To get a tad more specific, I've had the joy of witnessing student projects that include:
* Developing a new expressive writing model to help children use poetry to counter the trauma and stress in their lives. See Heather Mandall.
* Creating a community trance dance ritual that fosters joy and connectedness (Gary Meitrott's Soul Bath Trance Dance).
* Traveling the world to take part in pilgrimages in Spain, France, Tibet and Peru, and from this walking, come to understand the psychological and spiritual stages of pilgrimage. See Angela Mullins.
* Building "a room of one's own" for women in Trinidad/Tobago in which these women can read and write their way toward a greater sense of self (Sue-Ann Commissiong)

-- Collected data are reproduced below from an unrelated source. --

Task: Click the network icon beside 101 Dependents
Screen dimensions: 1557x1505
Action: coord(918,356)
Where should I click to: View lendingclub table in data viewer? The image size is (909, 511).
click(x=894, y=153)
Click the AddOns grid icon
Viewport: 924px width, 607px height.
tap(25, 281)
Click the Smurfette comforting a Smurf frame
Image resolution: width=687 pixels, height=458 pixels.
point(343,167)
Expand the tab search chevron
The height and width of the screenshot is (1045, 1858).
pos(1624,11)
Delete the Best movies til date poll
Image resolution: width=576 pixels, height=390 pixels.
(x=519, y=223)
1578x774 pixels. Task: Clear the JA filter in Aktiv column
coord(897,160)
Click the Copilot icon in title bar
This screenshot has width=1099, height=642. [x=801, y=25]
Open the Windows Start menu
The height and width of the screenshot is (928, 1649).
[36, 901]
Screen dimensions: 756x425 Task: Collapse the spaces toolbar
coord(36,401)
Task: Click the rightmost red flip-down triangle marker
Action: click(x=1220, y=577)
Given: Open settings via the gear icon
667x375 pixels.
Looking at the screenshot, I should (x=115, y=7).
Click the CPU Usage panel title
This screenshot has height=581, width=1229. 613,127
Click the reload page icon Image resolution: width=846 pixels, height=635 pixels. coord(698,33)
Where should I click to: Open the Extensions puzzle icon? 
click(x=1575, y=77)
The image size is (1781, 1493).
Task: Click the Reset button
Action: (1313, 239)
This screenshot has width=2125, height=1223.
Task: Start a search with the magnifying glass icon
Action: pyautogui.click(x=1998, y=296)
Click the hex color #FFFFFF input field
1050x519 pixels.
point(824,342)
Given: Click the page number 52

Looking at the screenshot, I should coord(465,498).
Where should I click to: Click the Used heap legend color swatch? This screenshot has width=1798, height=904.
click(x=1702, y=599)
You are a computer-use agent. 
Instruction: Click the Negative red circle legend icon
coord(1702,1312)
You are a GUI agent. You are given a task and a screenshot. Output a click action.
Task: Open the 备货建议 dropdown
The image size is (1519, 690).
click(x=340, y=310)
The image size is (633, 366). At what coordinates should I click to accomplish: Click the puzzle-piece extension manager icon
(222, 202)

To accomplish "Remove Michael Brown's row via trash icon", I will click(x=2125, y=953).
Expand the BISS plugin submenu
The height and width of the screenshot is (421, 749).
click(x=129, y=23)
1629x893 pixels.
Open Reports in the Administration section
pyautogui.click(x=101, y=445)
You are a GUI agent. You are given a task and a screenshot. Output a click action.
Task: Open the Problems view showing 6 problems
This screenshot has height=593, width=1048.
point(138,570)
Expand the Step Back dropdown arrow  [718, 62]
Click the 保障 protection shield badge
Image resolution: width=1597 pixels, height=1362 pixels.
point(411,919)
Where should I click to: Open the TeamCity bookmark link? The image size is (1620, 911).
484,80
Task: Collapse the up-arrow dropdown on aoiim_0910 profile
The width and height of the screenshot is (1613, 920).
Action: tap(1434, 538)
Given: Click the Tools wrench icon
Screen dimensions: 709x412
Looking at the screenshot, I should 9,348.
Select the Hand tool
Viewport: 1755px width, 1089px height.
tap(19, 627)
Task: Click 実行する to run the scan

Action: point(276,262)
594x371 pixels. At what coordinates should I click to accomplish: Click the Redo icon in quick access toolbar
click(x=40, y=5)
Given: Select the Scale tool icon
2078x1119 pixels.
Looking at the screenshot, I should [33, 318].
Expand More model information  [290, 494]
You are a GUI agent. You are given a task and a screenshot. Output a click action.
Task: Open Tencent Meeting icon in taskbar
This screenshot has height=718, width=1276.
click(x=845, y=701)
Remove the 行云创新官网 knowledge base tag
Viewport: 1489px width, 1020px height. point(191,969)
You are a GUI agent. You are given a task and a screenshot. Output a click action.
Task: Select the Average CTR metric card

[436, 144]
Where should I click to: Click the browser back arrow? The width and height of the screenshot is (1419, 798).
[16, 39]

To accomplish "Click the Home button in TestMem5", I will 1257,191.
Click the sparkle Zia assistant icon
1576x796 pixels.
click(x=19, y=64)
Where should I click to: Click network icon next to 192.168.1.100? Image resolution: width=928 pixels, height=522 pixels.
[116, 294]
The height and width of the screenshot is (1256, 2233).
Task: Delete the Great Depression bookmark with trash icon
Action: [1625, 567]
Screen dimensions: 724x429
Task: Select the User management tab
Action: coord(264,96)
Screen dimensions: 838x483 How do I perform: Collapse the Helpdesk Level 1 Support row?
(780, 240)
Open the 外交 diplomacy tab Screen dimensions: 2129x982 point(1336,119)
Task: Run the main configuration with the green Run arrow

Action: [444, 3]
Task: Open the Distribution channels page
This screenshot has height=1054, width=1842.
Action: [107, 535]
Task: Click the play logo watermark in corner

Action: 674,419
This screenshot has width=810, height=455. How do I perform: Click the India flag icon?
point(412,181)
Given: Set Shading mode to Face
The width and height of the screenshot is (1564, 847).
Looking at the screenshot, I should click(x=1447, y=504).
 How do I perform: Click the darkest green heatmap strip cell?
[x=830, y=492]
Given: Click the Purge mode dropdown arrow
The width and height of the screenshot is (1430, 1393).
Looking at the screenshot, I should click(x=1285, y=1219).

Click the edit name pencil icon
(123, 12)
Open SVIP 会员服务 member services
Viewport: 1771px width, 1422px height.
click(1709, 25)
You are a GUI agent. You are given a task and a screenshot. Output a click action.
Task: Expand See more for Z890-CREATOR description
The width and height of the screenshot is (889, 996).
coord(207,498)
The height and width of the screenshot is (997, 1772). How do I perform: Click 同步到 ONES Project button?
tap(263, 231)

* Exploring and challenging beauty conventions, and unfolding a new way of claiming beauty through the arts and the natural world (Patricia Fontaine).
* Making a film about how to transform moments of competition into cooperation and community-building. See Ben Stumpf.
* Explore and reclaim what it means to be a body, particularly a body living with chronic illness, through writing, embodiment and photography practices. See Rhonda Patzia.
The mist that envelops the residencies sometimes makes it hard for us to see what we're doing, but within that space of letting go of what we thought we knew to uncover new knowledge and new ways of knowing (and living), magic prevails. It's the kind of magic that continually addresses that core question of how to live. Yet there's also immense joy in the process of being together, going to too many workshops or staying up too late, hanging out with others following the work and studies that thrill them. To quote Gene Kelly in the movie version of Brigadoon, it's almost like being in love.
Thanks to Cynthia Curley -- who's created a young adult novel that blends fantasy with overcoming racism for her Goddard work -- for the great Goddard photos of some of us faculty (top photo: Francis Charet, Ruth Farmer -- program director, Ralph Lutts, Ellie Epp, Katt Lissard, and me; bottom photo Janet Tallman and me).